Tuesday, September 9, 2014

Starting late

There is a push in Maryland and some other states to begin the school year after the Labor Day holiday.  Why do we want to do that?  Long ago and far away the school year always started after Labor Day.  Then came lots and lots of other school holidays.   Martin Luther King Day, Presidents Weekend, longer spring breaks so families could travel, and more and more snow days.  When kids walked to school or rode public transportation there were many fewer snow days.  Now the liability of running busses on bad roads has created more snow days.  Having students stand on the corner on dark winter mornings hasn't helped either.  So in order to be able to end the 180 day school year by mid-June schools started opening in late August.  This was a perfect example of "you can't burn the candle at both ends".

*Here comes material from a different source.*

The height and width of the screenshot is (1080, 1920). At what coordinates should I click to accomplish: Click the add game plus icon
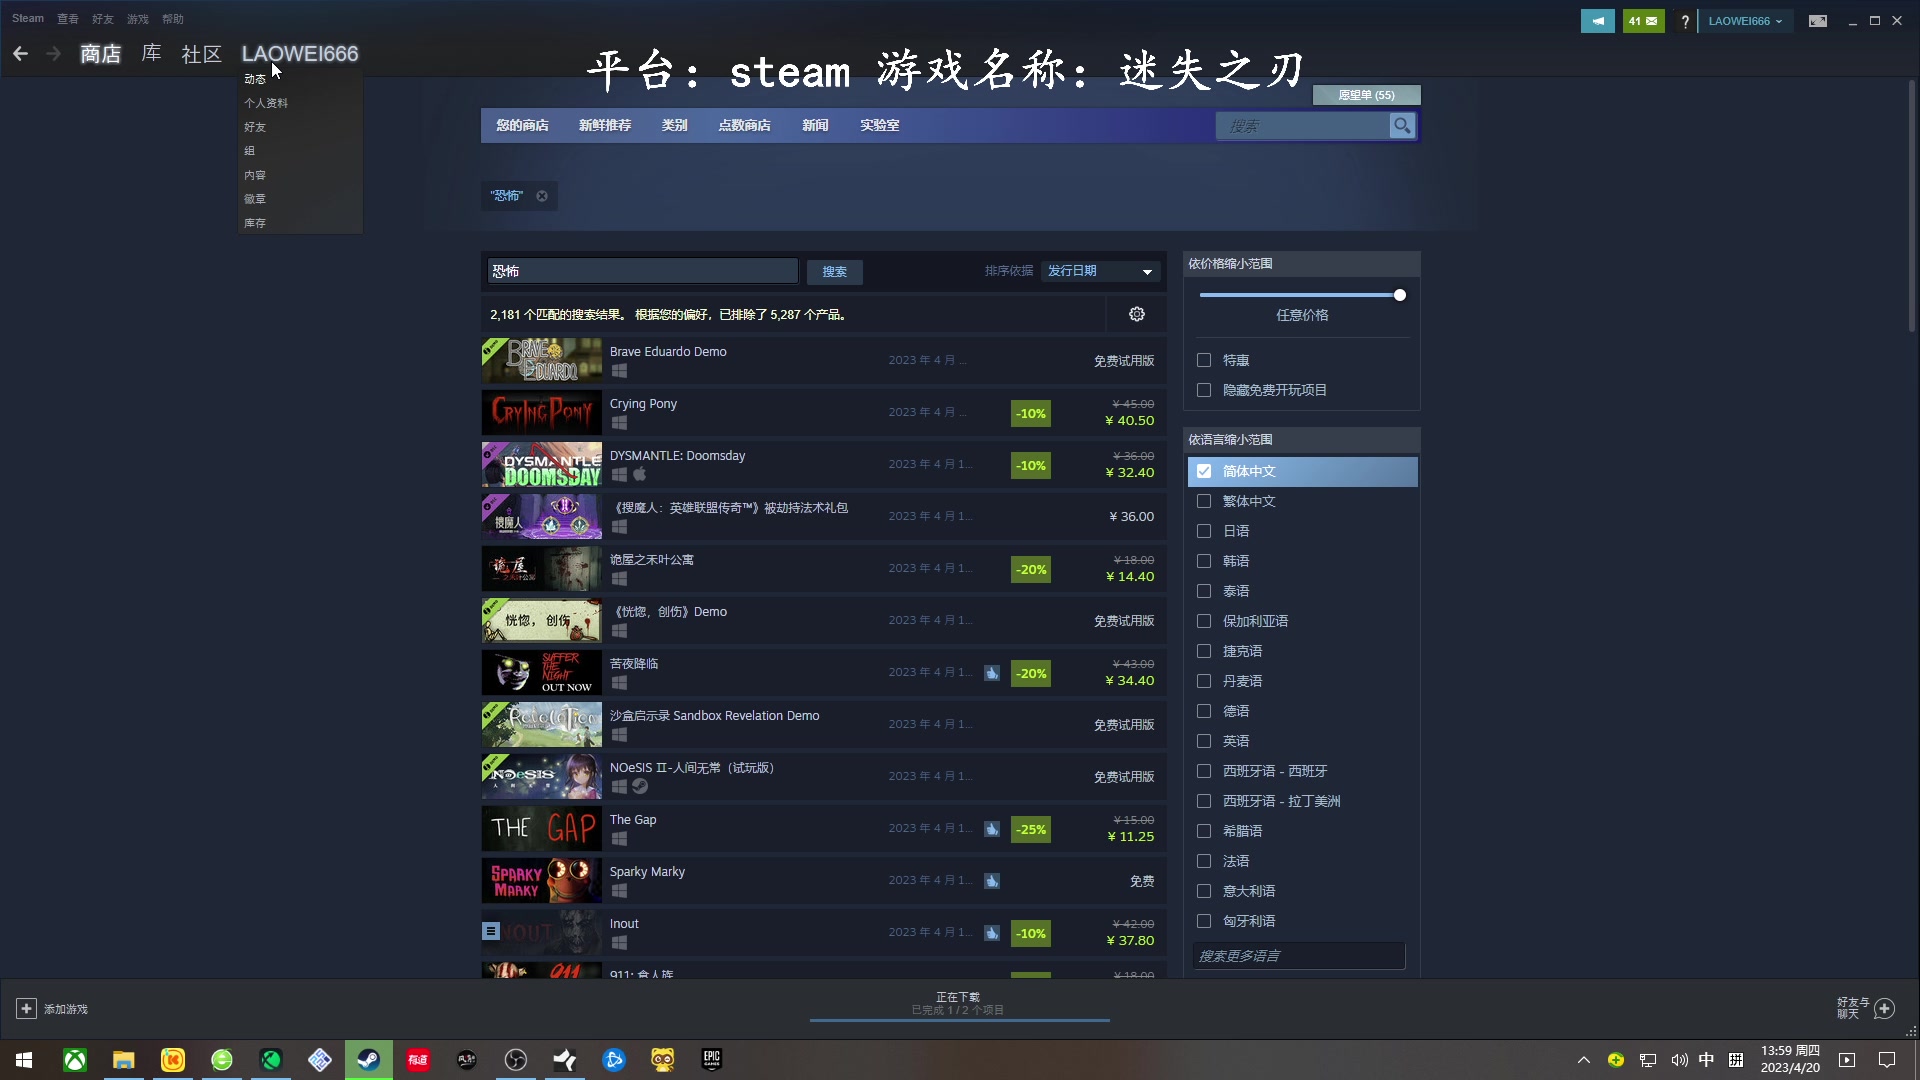click(26, 1007)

So now we are going retro and some politicians are advocating for a post Labor Day start.  Their reasons are really interesting- it is good for business. We need the student workers in the seasonal businesses and we need the families to vacation longer.   Isn't that quaint- we shortchange a child's education because it is good for business.  In order to squeeze in the 180 days by mid-June, it is recommended that we reduce teacher training days and possibly reduce the school year to 170 days.
Research has repeatedly shown that the single most important variable for improving education is the quality of the teacher.  There are other studies that keep telling us the U.S. is losing ground to other countries because our education system is slipping.  So our answer would be to reduce teacher training!!
We also know that kids forget a lot over the current summer break.  Many schools don't even begin teaching new material until the end of September as they help kids to catch up.  This situation is particularly true in communities where parents do not work with kids over the summer.  Reducing the number of days in school would only exacerbate this issue.
Once again we have politicians butting into school policy.   Where are the educators on this?  Where is the push back from school administrators or the unions? If this idea should become a fait accompli there will be lots of jumping and shouting.  But then it will be too late.   It is only now that teachers' unions are upset about Common Core.  Where were they 5 years ago when Common Core was getting started?
"Professional" educators are a bunch of wimps.  I put the word professional in quotes because it is the only profession I know that continually rolls over and lets people without training and with little to no investment in the child's education to make the rules for the profession and for kids.  Nature abhors a vacuum and the so-called professional educators have allowed the vacuum to be quite large.  Can't blame the politicians for leaping in for their own aggrandizement.  The students?  Who looks out for their interests?  Beats me.